MON is short for Monocyte. This is how the UAC denotes monocytes, the indicator of which in the analysis printout can be of 2 types:

  1. MON% (MO%) - relative number of monocytes
  2. MON# (MO#) - absolute number of monocytes

EO can be deciphered from a general blood test as Eosinophils, which means eosinophils in English. The results of a clinical analysis may contain 2 indicators:

  1. EO% - relative content of eosinophils
  2. EO# - absolute eosinophil content

BA - Basophils (basophils)

  1. BA% - relative basophil content
  2. BA#—absolute basophil content

The abbreviation IMM stands for immature granulocytes.

  1. IMM% - relative content of immature granulocytes
  2. IMM# - absolute content of immature granulocytes

ATL is the designation for atypical lymphocytes.

  1. ATL% - relative content of atypical lymphocytes
  2. ATL# - absolute content of atypical lymphocytes

GR is the number of granulocytes in the blood. Granulocytes include: basophils, eosinophils and neutrophils.

  1. GR% is the relative content of granulocytes. The norm in adults is 50-80%
  2. GR# is the absolute content of granulocytes. The norm for adults is 2.2-8.8*109/l

HCT/RBC

The HCT/RBC ratio refers to the average red blood cell volume. Same as MCV (see above)

HGB/RBC

HGB/RBC - this indicator determines the average hemoglobin content in a red blood cell. Same as MCH (see above).

HGB/HCT

HGB/HCT is the average hemoglobin concentration in red blood cells. Same as MCHC (see above)

RDW is the erythrocyte distribution width in %. Shows what percentage of red blood cells have sizes different from the norm (7-8 microns). The more microcytes (size {amp}lt;7 microns) and macrocytes (size {amp}gt;8 microns) in the blood, the higher the RDW.

  1. The normal RDW in adults is 11.5–14.5%
  2. The norm for newborns (up to 1 month) is 14.9–18.7%

In children older than 1 month, the RDW norm is practically no different from adults.
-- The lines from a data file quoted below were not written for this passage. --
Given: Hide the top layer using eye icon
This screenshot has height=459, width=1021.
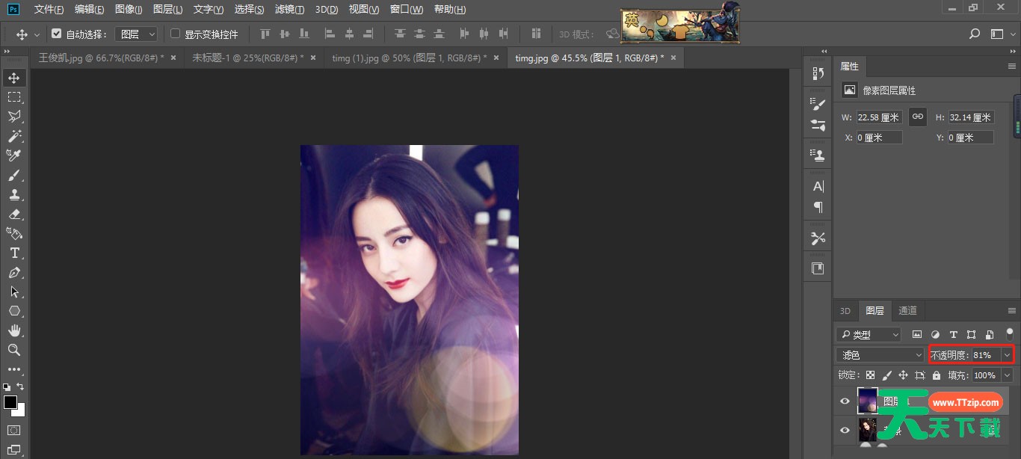Looking at the screenshot, I should (845, 401).
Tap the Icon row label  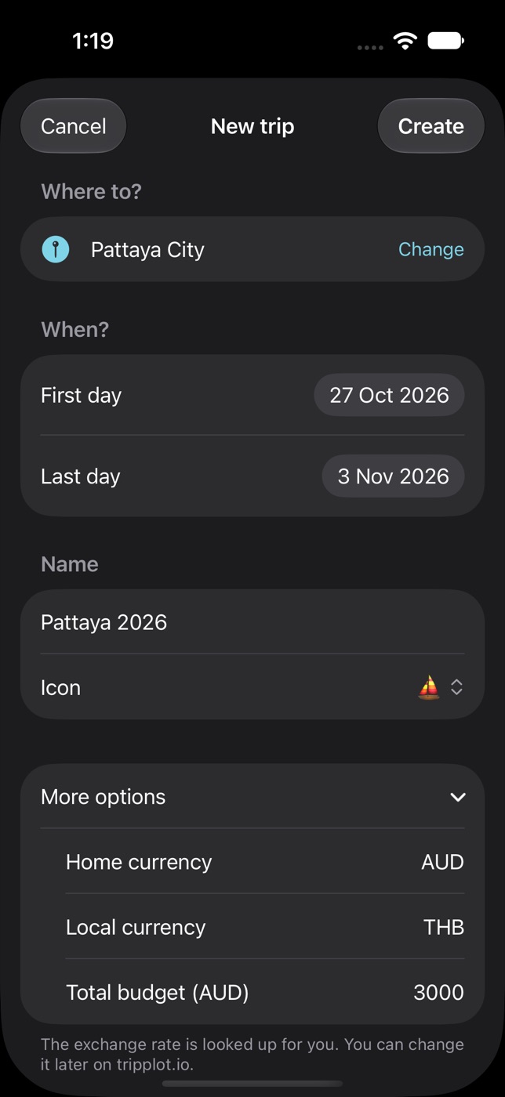click(x=60, y=688)
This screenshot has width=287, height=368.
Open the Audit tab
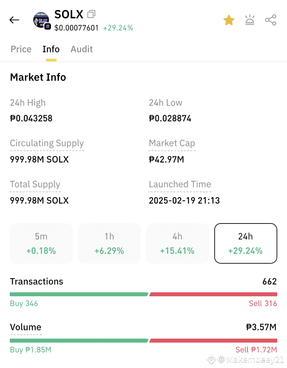pyautogui.click(x=82, y=49)
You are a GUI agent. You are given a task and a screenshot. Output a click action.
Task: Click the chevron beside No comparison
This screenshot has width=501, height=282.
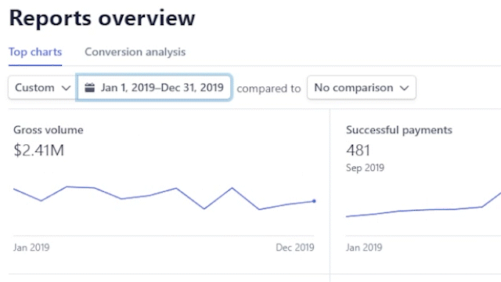coord(404,88)
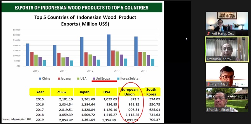Screen dimensions: 251x124
Task: Select Frank Maul participant video tile
Action: (227, 75)
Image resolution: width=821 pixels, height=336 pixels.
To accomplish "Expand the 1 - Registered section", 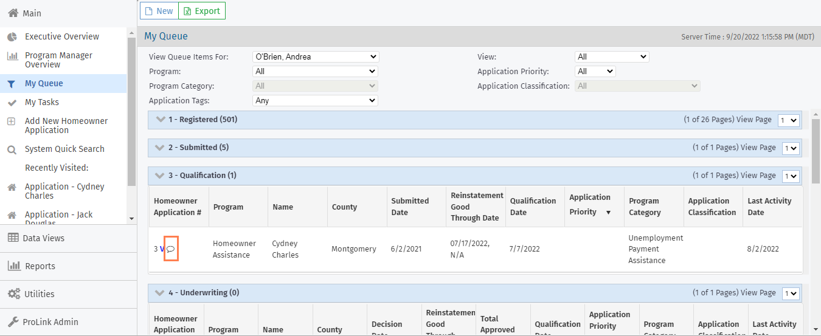I will pos(161,120).
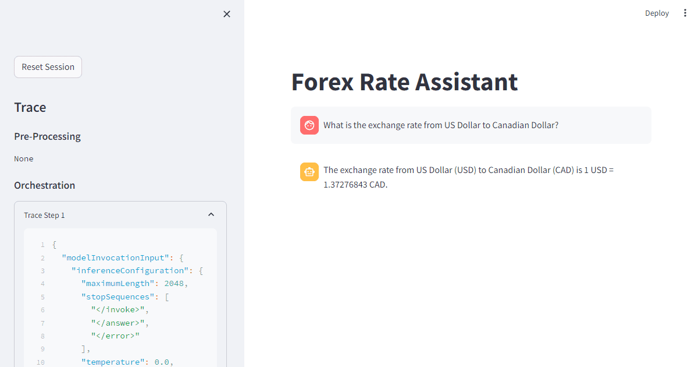Click the None value under Pre-Processing
The height and width of the screenshot is (367, 698).
pos(24,158)
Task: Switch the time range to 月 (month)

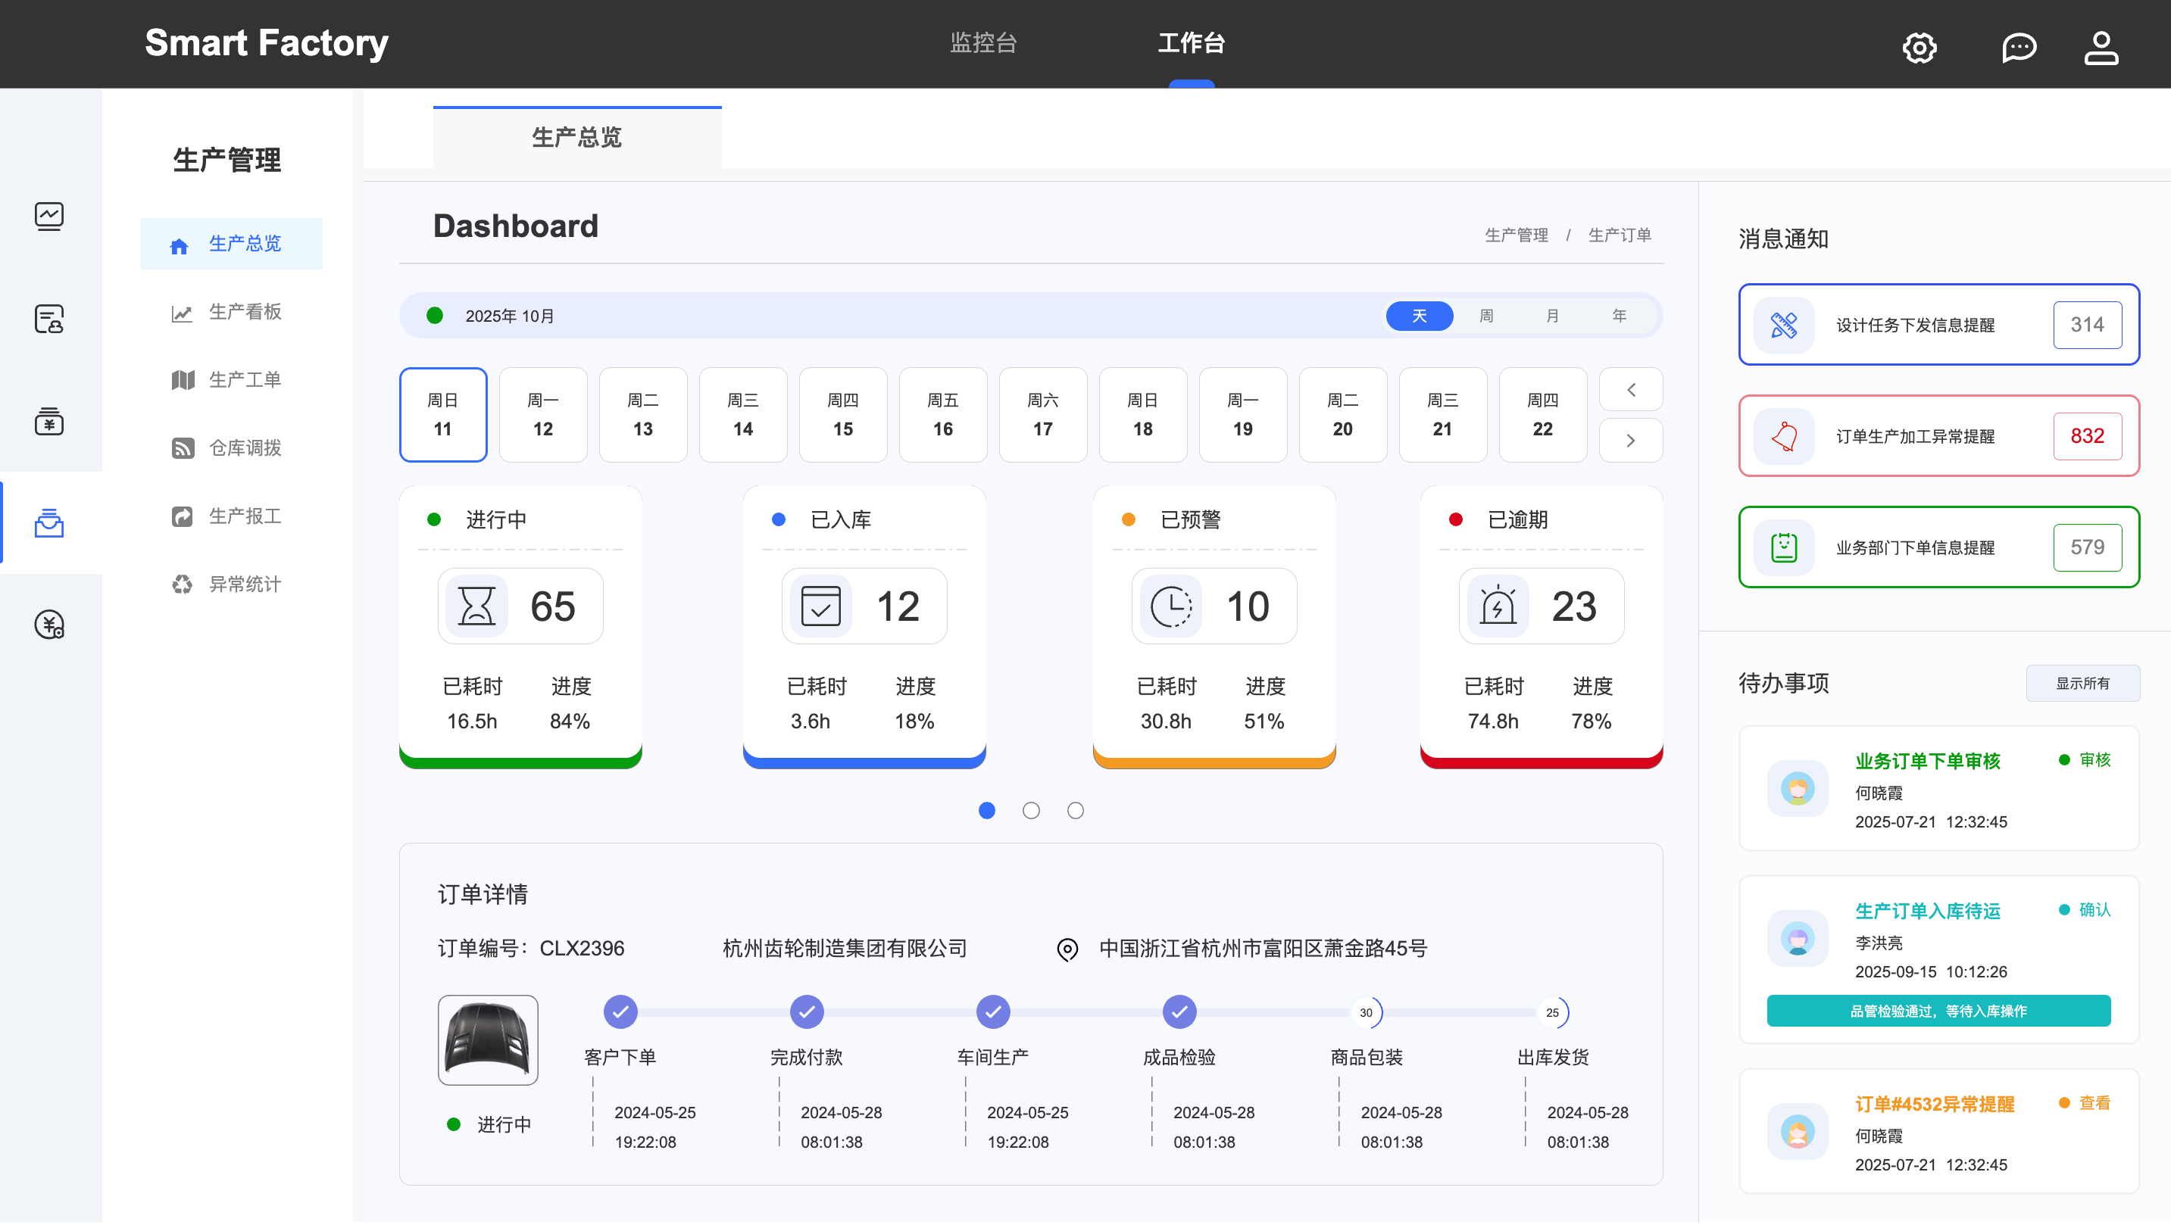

In newborn children, the rate is much higher, because Fetal hemoglobin is still present in large quantities in their blood, which affects the size of red blood cells.

Exceeding RDW above the specified values ​​is erythrocyte anisocytosis.

RDW-SD

RDW-SD is a measure that indicates the size gap between the smallest microcyte and the largest macrocyte.

RDW-CV

RDW-CV is the percentage distribution of red blood cells by size: % microcytes, % normocytes and % macrocytes.

P-LCR - large platelet ratio

ESR stands for erythrocyte sedimentation rate, which is translated from English as erythrocyte sedimentation rate. The Russian abbreviation for this value is ESR (in old forms it may be designated ROE).

Having a transcript of the general blood test from English transcription into Russian will be useful not only for the patient, but also for doctors of various specialties, because In everyday practice, it is extremely rare to encounter all the variety of possible UAC indicators.

The decoding is carried out by a specialist who takes into account all the factors influencing the change in the number of cells. The test result is given to the patient the day after blood donation.